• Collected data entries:
————

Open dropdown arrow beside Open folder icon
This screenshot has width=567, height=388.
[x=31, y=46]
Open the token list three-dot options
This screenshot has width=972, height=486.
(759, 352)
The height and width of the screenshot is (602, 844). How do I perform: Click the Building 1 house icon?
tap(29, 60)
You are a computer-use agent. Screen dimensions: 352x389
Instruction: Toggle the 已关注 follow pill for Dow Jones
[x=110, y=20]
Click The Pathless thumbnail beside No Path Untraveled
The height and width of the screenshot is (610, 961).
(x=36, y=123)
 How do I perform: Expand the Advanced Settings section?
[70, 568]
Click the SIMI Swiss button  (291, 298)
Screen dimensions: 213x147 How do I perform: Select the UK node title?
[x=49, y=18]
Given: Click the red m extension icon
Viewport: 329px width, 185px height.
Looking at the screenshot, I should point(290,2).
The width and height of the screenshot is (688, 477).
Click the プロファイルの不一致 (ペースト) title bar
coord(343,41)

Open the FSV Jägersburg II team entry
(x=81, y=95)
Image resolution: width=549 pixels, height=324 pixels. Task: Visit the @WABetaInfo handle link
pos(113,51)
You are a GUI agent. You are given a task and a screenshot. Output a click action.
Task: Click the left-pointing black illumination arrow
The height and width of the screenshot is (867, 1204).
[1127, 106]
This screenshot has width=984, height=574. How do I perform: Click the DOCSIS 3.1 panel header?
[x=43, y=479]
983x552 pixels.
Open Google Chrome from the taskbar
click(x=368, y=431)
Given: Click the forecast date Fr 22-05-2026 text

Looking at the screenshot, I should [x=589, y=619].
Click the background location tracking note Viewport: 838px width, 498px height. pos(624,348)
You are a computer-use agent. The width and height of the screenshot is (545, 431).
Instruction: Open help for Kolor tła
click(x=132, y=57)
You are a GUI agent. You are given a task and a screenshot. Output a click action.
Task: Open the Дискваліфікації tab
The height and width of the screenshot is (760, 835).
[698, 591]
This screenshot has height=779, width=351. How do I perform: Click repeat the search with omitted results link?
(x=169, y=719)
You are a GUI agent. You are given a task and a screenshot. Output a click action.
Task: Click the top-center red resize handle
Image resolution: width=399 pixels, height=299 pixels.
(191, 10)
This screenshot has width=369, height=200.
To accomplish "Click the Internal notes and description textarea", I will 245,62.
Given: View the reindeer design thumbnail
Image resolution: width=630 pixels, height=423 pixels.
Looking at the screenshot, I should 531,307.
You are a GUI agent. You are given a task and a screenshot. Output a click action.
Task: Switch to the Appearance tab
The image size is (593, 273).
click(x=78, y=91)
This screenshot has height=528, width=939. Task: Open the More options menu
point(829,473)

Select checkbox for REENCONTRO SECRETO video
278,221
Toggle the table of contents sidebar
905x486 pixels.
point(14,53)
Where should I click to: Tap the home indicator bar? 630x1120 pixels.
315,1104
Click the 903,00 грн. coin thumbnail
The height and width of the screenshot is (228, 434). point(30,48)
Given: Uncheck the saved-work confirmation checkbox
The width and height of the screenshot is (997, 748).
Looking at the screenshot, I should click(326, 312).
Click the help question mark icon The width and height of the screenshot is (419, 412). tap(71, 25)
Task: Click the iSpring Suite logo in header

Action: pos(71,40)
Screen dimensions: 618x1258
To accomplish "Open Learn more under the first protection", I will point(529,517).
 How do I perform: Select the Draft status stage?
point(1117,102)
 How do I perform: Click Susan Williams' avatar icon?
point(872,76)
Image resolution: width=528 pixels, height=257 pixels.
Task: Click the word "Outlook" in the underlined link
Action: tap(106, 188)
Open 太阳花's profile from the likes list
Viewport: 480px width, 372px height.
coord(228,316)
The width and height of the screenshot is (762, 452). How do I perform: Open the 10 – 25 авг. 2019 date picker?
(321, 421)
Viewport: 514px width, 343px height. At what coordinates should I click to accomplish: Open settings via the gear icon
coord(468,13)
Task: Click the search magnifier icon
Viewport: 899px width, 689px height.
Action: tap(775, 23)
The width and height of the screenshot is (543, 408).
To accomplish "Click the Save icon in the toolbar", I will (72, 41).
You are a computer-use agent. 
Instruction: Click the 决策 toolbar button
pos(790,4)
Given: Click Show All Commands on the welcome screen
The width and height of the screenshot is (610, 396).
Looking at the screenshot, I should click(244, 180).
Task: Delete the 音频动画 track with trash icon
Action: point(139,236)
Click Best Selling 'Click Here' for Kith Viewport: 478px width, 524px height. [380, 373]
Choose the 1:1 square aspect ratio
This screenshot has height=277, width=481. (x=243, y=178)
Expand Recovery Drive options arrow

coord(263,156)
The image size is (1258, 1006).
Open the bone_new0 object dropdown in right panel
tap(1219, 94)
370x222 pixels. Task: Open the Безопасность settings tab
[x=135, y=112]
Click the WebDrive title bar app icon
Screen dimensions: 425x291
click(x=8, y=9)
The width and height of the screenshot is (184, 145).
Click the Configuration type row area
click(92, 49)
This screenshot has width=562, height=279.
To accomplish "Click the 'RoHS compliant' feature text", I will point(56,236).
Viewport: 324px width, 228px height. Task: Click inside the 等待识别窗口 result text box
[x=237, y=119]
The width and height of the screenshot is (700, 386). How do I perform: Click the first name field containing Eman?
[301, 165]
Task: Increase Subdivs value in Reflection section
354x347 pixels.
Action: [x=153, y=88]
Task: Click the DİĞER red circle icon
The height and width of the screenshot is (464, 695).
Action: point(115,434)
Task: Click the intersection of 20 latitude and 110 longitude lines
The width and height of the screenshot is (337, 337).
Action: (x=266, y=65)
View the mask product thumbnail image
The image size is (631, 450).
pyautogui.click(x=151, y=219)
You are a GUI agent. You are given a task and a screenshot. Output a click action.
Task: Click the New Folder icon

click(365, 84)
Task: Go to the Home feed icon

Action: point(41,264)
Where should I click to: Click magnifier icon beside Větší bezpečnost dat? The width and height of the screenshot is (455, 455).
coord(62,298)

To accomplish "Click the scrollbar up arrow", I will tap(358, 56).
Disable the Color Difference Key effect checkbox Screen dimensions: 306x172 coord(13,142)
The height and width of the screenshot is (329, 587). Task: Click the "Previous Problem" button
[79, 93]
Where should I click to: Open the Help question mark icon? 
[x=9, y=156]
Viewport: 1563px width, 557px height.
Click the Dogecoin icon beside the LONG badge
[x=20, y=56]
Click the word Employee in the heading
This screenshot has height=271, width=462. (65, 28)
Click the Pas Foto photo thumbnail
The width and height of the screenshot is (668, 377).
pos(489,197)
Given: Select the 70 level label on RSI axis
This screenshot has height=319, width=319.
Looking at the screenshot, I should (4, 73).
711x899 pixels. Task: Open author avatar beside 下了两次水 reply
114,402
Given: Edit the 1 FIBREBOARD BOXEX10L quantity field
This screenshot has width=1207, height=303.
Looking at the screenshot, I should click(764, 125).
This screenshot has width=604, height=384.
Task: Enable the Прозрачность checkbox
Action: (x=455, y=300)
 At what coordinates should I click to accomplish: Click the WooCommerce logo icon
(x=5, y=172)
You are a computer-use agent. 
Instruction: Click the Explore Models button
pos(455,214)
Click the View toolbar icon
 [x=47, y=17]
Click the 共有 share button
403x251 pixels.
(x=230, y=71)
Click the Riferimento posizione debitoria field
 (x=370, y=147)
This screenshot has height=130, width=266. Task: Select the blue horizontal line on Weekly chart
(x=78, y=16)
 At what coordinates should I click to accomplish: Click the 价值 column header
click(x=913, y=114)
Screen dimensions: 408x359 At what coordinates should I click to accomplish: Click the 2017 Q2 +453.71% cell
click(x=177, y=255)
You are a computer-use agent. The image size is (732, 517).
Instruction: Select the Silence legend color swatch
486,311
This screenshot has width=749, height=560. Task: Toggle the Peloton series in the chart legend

————

• How to complete this task:
Word for word, restate the lines above from the line containing "Click Best Selling" through the line containing "This screenshot has width=562, height=279.", with both included and nothing else.

• Response area:
Click Best Selling 'Click Here' for Kith Viewport: 478px width, 524px height. [380, 373]
Choose the 1:1 square aspect ratio
This screenshot has height=277, width=481. (x=243, y=178)
Expand Recovery Drive options arrow

coord(263,156)
The image size is (1258, 1006).
Open the bone_new0 object dropdown in right panel
tap(1219, 94)
370x222 pixels. Task: Open the Безопасность settings tab
[x=135, y=112]
Click the WebDrive title bar app icon
Screen dimensions: 425x291
click(x=8, y=9)
The width and height of the screenshot is (184, 145).
Click the Configuration type row area
click(92, 49)
This screenshot has width=562, height=279.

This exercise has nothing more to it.